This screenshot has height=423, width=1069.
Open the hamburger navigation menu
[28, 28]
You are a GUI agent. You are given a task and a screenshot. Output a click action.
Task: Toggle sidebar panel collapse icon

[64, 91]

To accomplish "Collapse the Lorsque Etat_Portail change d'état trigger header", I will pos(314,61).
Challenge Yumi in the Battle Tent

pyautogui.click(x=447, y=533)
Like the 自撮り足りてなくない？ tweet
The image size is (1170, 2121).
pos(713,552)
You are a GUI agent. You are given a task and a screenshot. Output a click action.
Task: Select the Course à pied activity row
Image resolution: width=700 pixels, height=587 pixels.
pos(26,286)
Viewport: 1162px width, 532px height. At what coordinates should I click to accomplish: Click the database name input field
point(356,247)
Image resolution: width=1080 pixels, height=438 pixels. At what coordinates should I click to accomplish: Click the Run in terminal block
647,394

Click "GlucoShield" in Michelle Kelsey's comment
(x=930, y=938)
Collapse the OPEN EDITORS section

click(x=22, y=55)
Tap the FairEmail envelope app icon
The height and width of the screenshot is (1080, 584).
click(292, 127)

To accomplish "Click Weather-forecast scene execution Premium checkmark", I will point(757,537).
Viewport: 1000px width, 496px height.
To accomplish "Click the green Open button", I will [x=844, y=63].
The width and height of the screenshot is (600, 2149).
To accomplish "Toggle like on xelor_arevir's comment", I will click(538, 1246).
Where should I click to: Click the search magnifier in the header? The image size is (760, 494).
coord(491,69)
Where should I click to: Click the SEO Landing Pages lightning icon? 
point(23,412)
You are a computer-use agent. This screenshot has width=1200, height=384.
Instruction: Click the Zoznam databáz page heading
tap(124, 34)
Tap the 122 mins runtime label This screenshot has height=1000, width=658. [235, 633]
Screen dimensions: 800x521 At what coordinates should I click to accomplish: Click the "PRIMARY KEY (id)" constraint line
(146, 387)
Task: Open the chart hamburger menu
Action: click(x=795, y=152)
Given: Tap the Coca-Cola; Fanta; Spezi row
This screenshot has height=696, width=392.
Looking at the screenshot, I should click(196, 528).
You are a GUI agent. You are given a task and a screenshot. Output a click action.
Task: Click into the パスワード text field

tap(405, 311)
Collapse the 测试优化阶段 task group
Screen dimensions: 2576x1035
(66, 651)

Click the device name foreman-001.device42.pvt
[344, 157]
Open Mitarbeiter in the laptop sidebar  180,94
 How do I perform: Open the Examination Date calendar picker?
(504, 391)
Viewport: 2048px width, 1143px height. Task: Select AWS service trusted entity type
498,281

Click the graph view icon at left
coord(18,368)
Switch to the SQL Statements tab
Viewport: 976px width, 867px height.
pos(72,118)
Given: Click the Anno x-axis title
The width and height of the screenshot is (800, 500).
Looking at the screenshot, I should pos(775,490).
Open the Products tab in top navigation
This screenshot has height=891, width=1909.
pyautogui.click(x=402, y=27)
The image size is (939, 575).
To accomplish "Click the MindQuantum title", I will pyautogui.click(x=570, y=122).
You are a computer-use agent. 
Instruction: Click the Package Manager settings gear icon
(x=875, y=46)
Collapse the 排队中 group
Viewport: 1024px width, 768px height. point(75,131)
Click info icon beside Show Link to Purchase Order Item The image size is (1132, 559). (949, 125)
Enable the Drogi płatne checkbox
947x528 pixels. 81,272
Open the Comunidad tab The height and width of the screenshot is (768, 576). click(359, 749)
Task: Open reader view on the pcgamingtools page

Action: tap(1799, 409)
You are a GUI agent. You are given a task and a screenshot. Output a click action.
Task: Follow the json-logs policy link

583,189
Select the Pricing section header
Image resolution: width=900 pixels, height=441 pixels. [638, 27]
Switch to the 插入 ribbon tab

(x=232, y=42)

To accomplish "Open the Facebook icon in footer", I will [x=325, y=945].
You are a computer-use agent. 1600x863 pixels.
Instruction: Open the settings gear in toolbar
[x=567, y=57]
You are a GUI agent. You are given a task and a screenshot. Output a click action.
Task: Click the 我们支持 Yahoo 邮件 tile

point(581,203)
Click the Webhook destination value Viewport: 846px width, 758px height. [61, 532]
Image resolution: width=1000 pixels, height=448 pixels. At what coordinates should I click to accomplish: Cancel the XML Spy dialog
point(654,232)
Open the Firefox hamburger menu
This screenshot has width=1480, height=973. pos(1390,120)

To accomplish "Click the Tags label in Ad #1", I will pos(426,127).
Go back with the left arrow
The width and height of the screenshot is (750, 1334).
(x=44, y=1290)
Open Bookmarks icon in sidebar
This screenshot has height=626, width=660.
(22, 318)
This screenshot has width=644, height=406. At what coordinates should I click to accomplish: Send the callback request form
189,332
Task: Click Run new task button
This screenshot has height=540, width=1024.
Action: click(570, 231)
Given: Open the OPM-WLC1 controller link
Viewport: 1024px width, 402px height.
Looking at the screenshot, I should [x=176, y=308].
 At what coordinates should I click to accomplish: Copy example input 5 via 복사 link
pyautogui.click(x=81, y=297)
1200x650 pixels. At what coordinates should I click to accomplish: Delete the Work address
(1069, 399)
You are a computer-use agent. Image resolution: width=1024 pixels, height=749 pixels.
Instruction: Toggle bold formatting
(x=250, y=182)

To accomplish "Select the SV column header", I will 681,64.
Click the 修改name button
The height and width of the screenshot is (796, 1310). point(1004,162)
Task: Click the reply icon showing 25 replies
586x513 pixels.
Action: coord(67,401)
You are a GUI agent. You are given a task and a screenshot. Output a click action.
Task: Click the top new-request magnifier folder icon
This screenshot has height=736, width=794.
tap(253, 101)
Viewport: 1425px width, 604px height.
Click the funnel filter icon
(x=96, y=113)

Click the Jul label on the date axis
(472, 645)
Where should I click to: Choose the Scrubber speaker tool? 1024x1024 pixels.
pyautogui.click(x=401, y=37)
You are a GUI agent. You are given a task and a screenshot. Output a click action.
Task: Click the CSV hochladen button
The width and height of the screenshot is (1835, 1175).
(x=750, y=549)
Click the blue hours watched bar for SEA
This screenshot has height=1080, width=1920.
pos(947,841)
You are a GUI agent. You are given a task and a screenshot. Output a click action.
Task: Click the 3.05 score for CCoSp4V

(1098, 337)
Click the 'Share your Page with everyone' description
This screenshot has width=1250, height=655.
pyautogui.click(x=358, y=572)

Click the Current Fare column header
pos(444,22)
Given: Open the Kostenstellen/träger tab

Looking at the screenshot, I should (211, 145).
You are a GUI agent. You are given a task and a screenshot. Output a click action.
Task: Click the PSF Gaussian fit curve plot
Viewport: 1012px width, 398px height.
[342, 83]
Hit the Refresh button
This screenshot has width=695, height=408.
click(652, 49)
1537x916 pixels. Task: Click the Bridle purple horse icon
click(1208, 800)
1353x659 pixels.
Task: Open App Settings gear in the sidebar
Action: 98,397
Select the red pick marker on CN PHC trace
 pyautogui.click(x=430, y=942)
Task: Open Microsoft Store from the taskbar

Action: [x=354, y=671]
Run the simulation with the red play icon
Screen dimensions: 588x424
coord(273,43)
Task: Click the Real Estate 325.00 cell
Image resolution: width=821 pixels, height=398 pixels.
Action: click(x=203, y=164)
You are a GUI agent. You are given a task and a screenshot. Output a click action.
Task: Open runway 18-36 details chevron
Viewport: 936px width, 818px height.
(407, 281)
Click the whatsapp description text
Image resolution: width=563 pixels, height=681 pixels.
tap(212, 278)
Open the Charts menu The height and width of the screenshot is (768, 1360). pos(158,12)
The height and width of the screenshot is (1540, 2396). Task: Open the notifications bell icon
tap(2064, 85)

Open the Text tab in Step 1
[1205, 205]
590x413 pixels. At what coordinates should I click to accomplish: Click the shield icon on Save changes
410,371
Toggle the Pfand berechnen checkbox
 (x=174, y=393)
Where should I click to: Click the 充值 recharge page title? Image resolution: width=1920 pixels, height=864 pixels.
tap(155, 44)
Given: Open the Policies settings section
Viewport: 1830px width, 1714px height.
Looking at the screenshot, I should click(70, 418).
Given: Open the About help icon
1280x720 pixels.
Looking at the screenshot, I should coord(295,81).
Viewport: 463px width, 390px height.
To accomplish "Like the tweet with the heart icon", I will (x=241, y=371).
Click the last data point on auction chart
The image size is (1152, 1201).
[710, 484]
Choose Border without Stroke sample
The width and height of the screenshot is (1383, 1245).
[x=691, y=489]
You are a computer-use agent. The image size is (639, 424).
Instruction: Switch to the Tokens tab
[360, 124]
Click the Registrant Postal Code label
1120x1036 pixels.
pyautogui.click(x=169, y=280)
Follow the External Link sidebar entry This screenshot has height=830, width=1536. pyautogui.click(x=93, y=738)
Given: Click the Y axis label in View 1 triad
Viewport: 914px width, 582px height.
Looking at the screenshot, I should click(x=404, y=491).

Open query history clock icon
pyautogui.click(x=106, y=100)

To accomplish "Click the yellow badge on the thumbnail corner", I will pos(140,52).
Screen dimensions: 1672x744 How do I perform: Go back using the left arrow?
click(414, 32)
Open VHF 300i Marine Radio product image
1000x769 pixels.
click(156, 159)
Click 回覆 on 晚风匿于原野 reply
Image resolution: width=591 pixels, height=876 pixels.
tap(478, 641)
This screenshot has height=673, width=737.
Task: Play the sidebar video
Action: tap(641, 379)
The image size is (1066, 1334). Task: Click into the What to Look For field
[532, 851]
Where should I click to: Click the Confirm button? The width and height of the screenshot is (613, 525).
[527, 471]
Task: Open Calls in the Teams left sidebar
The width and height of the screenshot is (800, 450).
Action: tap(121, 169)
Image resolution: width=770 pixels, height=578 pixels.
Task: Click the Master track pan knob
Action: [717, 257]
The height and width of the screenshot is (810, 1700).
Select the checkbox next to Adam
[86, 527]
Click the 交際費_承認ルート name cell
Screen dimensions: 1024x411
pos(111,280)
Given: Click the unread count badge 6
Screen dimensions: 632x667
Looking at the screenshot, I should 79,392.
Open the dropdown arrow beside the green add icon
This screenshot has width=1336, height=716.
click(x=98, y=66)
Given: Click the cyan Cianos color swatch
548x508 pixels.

- **THE TASK**
Using the records above, output exactly the lines from the first through the line that contains "Tap the 122", with both of those included.

- **THE ANSWER**
This screenshot has height=423, width=1069.
Open the hamburger navigation menu
[28, 28]
You are a GUI agent. You are given a task and a screenshot. Output a click action.
Task: Toggle sidebar panel collapse icon

[64, 91]

To accomplish "Collapse the Lorsque Etat_Portail change d'état trigger header", I will pos(314,61).
Challenge Yumi in the Battle Tent

pyautogui.click(x=447, y=533)
Like the 自撮り足りてなくない？ tweet
The image size is (1170, 2121).
pos(713,552)
You are a GUI agent. You are given a task and a screenshot. Output a click action.
Task: Select the Course à pied activity row
Image resolution: width=700 pixels, height=587 pixels.
pos(26,286)
Viewport: 1162px width, 532px height. At what coordinates should I click to accomplish: Click the database name input field
point(356,247)
Image resolution: width=1080 pixels, height=438 pixels. At what coordinates should I click to accomplish: Click the Run in terminal block
647,394

Click "GlucoShield" in Michelle Kelsey's comment
(x=930, y=938)
Collapse the OPEN EDITORS section

click(x=22, y=55)
Tap the FairEmail envelope app icon
The height and width of the screenshot is (1080, 584).
click(292, 127)

To accomplish "Click Weather-forecast scene execution Premium checkmark", I will point(757,537).
Viewport: 1000px width, 496px height.
To accomplish "Click the green Open button", I will [x=844, y=63].
The width and height of the screenshot is (600, 2149).
To accomplish "Toggle like on xelor_arevir's comment", I will click(538, 1246).
Where should I click to: Click the search magnifier in the header? The image size is (760, 494).
coord(491,69)
Where should I click to: Click the SEO Landing Pages lightning icon? 
point(23,412)
You are a computer-use agent. This screenshot has width=1200, height=384.
Instruction: Click the Zoznam databáz page heading
tap(124, 34)
Tap the 122 mins runtime label This screenshot has height=1000, width=658. [235, 633]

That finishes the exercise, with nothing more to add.